I should say that when we talk about adding depth to a story, we are not talking about adding additional "stuff" to the story. We don't need more plots elements. We don't need more conflicts. We don't need more back story. Adding all of this information really muddles the story and now just gives the reader more words. Again using the image of a meal, this would be similar to just adding more food items to an already bland meal. More is not always better,
I do think many writers fall short in this area because they are so focused on the plot of the story. They really want to make sure all of the plot pieces are there as well as the world building. While this is certainly an important element of putting together a great story, it isn't everything. If you think of the plot, it is really the bricks in the story. The added depth of the story comes is much like the mortar holding everything together.

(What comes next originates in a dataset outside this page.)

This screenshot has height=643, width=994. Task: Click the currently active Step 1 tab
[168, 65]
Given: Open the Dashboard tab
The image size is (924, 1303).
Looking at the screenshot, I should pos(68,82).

I also think that many writers miss out on the depth simply because, in their head, they already know all of those smaller elements. They know what their characters think like. They know their likes and dislikes. They know how they feel when things happen around them. Because they know this information so well, it is often hard to convey that information to their readers.
To get this added depth, you have start getting into your characters heads. We need to start hearing their reactions and thoughts of things going on around them. We need to get those feelings and emotions to the things people say and do around them. We might also need to know more of why these characters are doing and saying the things in your story.
Think of it this way. You and your spouse, friend or significant other are having a bit of an argument over something. It really doesn't matter the topic. That person just said something to you or reacted in someway that really pissed you off. Do you respond with a single line? Probably not. You might go on a complete rant screaming and yelling (hopefully not getting violent). If you don't do this verbally and out loud, the odds are that rant is going on in your head. Your brain really goes for it and maybe, depending on the severity of the conversation, it might go on for hours. Now obviously no one around you hears any of this, but if it was your character, your readers need to hear it. Essentially, what we want you to do is turn up the speakers that are connected to your character's brain and let us inside.
The goal of adding depth to the story is to give the reader a three dimensional feel for your character. The dialogue is the outward thoughts, but we need the internal.
As an activity. take a scene you are working on right now. It doesn't matter what type of scene you have. Now read the lines out loud to yourself. As soon as a character says something or does something, I want you to react. How do you feel? What do you really hear from this person? Is this changing your perspective on the world or your idea of this person.
Once you get that idea out, dive into your story. You don't need to copy verbatim what you just reacted to, but take that same essential idea and play with that in the story.